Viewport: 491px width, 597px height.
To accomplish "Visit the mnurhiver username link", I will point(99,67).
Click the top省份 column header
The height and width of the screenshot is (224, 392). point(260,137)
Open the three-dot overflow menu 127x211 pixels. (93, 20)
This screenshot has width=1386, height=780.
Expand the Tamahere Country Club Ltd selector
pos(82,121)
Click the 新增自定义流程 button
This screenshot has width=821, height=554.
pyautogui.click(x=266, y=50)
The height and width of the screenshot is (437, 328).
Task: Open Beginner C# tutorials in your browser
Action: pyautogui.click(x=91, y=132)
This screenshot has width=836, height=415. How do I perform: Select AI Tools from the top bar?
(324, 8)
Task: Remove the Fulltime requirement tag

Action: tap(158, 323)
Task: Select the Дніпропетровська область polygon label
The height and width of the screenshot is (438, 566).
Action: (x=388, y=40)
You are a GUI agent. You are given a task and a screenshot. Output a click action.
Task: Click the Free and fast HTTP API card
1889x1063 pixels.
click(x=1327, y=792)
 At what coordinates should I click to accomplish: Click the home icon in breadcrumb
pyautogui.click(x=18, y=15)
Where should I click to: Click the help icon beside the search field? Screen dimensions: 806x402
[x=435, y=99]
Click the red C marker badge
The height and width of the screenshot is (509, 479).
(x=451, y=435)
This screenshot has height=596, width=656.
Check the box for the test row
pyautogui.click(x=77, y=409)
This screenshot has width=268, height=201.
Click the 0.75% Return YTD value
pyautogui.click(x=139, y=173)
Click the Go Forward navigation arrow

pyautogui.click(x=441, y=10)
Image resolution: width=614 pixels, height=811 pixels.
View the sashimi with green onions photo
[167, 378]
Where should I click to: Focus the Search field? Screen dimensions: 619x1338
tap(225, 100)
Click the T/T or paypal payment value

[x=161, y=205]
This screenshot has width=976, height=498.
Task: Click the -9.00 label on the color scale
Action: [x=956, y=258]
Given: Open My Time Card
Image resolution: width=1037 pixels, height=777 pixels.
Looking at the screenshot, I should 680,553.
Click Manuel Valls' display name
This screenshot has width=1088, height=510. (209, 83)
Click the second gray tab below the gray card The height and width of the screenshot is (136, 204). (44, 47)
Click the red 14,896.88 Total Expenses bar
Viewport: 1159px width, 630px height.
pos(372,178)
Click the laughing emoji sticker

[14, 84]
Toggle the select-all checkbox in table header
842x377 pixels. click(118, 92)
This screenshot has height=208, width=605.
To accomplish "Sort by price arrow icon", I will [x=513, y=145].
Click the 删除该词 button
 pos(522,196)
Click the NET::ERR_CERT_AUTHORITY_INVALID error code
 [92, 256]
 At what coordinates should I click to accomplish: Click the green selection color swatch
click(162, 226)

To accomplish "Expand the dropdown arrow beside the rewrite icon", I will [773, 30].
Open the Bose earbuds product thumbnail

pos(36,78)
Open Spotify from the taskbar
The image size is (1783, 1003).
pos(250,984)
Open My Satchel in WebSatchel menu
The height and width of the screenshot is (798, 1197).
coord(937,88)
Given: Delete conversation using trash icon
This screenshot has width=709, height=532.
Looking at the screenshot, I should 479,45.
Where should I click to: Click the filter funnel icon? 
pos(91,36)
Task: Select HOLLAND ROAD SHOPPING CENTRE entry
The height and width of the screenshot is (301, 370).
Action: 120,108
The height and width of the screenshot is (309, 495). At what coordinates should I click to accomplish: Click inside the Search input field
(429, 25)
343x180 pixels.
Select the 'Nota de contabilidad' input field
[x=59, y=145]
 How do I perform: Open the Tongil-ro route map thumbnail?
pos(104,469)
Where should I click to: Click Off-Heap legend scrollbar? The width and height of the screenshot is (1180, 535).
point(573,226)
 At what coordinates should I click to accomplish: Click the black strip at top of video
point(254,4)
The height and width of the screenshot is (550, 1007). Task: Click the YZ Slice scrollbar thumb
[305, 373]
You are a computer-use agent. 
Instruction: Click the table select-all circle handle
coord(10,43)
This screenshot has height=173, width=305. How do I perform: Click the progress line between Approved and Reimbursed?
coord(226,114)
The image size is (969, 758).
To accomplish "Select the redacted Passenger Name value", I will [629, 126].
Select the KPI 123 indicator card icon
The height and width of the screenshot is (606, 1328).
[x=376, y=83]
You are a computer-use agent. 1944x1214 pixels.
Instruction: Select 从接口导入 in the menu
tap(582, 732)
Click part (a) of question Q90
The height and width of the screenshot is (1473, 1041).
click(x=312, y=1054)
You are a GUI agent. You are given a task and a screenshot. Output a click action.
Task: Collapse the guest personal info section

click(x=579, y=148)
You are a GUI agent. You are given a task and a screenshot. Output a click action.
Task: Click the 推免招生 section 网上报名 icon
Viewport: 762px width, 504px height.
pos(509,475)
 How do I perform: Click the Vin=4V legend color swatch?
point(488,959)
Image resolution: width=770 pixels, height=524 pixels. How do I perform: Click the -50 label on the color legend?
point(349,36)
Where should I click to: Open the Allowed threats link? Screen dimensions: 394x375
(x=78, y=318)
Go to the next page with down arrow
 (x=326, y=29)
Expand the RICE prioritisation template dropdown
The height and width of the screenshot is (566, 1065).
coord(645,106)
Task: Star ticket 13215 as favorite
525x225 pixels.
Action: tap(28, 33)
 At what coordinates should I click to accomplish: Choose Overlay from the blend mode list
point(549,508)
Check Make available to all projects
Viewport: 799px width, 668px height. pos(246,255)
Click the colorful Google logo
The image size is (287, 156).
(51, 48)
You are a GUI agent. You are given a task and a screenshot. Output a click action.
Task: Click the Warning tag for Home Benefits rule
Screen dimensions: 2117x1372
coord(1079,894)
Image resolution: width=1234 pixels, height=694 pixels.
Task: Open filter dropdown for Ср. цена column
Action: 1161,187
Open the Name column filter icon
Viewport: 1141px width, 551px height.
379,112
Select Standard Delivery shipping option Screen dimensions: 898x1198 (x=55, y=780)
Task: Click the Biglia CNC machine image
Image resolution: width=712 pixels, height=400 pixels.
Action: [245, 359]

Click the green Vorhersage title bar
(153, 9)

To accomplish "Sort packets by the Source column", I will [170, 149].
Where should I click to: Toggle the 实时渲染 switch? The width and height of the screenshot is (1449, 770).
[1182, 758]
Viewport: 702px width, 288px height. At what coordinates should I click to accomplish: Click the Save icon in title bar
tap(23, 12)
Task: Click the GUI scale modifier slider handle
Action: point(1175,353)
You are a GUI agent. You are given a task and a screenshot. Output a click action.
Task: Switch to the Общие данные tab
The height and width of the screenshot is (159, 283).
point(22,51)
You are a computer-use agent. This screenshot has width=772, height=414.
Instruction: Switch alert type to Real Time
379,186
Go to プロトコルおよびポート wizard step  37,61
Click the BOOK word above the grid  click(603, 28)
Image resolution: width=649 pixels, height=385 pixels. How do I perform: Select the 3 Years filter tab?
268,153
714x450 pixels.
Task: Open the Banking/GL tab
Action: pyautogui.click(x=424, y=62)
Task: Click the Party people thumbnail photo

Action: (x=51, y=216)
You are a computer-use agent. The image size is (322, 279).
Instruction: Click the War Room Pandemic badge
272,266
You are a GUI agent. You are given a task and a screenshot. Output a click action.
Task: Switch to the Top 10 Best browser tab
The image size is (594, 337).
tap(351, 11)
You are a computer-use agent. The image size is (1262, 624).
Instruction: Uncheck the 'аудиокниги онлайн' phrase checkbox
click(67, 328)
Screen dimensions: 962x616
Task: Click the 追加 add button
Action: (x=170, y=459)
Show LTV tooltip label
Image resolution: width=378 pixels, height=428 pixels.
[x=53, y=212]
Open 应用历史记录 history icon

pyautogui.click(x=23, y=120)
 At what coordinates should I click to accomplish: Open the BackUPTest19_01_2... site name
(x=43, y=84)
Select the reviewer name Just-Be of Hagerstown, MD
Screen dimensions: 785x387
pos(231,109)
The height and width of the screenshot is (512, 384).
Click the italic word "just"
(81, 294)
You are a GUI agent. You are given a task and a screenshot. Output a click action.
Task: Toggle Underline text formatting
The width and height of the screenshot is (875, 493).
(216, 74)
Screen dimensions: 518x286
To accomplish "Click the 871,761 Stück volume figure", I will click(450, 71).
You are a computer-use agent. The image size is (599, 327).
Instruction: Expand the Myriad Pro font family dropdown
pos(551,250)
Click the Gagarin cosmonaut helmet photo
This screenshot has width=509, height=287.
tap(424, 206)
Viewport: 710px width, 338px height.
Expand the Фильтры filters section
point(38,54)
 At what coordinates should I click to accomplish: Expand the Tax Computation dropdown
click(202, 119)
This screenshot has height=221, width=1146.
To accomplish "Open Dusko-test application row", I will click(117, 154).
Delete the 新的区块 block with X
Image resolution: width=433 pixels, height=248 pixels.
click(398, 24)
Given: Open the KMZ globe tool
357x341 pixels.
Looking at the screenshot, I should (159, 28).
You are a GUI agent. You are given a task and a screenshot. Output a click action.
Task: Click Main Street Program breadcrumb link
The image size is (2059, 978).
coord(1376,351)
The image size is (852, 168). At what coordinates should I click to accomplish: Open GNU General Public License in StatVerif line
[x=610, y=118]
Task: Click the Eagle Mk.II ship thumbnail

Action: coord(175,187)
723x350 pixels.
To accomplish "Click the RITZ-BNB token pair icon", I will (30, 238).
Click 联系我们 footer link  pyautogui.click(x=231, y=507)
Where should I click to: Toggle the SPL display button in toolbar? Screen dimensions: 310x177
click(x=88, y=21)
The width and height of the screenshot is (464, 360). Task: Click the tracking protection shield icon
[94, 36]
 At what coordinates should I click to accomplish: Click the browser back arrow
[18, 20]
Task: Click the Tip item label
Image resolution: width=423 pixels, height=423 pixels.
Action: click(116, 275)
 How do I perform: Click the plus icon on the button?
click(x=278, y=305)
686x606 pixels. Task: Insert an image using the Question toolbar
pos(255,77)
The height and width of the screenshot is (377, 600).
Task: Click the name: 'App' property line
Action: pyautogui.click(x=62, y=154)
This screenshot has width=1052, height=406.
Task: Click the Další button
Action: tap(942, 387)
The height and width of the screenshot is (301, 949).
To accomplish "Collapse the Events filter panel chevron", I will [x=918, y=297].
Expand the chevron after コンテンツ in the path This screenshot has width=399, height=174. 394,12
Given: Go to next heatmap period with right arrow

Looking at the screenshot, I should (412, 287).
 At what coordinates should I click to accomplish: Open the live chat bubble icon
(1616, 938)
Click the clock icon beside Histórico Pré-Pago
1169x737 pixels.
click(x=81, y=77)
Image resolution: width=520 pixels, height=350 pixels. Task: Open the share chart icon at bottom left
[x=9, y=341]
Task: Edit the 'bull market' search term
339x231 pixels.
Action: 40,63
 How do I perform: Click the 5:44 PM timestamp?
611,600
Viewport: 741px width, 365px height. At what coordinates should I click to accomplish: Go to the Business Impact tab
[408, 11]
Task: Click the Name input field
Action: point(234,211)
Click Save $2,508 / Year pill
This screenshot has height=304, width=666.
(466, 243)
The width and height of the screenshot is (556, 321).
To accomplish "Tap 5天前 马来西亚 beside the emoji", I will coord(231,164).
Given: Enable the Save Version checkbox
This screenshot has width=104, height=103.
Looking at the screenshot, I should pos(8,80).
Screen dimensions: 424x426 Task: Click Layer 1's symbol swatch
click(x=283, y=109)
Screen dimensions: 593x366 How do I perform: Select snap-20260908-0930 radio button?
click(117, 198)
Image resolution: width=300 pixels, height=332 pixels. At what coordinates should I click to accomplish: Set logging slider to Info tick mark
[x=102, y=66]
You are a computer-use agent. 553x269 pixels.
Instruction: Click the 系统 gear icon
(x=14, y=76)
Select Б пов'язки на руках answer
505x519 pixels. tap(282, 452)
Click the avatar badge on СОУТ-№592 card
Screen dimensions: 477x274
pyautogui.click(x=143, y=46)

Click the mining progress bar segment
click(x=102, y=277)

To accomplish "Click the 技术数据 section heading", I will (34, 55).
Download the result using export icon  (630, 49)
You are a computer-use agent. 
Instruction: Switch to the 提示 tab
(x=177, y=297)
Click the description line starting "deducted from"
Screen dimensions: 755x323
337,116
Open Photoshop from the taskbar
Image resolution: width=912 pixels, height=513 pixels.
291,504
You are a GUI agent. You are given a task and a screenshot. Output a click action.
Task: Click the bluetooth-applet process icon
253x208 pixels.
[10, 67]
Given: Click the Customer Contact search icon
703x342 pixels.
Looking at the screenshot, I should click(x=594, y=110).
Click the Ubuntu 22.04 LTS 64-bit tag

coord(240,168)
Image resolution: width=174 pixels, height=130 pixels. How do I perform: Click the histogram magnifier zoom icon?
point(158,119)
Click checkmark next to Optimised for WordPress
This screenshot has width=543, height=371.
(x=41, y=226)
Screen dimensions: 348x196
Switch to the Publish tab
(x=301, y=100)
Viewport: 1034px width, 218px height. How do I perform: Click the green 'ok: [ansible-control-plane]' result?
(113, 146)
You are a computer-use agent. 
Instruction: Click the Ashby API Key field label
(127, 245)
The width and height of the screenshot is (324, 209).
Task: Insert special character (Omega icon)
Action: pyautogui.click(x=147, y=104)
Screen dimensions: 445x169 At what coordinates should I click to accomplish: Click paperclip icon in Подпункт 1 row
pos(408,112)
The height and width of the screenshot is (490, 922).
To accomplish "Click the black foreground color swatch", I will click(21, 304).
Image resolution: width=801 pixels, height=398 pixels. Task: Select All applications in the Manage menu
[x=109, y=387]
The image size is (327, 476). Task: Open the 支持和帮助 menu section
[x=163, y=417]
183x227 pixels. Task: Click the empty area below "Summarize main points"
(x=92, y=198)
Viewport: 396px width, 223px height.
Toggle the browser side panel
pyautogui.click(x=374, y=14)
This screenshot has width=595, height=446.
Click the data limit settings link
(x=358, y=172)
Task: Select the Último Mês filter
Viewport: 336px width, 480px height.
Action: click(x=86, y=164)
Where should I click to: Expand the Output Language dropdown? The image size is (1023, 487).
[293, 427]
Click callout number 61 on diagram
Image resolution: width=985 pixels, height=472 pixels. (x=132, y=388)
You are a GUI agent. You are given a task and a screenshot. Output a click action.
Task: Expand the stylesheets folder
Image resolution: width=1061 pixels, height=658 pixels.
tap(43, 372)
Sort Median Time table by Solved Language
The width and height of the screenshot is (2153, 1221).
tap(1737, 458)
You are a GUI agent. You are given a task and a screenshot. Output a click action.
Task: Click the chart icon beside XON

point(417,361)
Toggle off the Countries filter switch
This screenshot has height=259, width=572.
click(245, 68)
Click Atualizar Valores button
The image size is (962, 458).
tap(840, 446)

◇ ◇ ◇

_DIRECTIVE_.
Transcribe the lines above verbatim, starting at the line that contains "Viewport: 710px width, 338px height." and ending at the line that contains "click(398, 24)".

_WRITTEN ANSWER_.
Viewport: 710px width, 338px height.
Expand the Фильтры filters section
point(38,54)
 At what coordinates should I click to accomplish: Expand the Tax Computation dropdown
click(202, 119)
This screenshot has height=221, width=1146.
To accomplish "Open Dusko-test application row", I will click(117, 154).
Delete the 新的区块 block with X
Image resolution: width=433 pixels, height=248 pixels.
click(398, 24)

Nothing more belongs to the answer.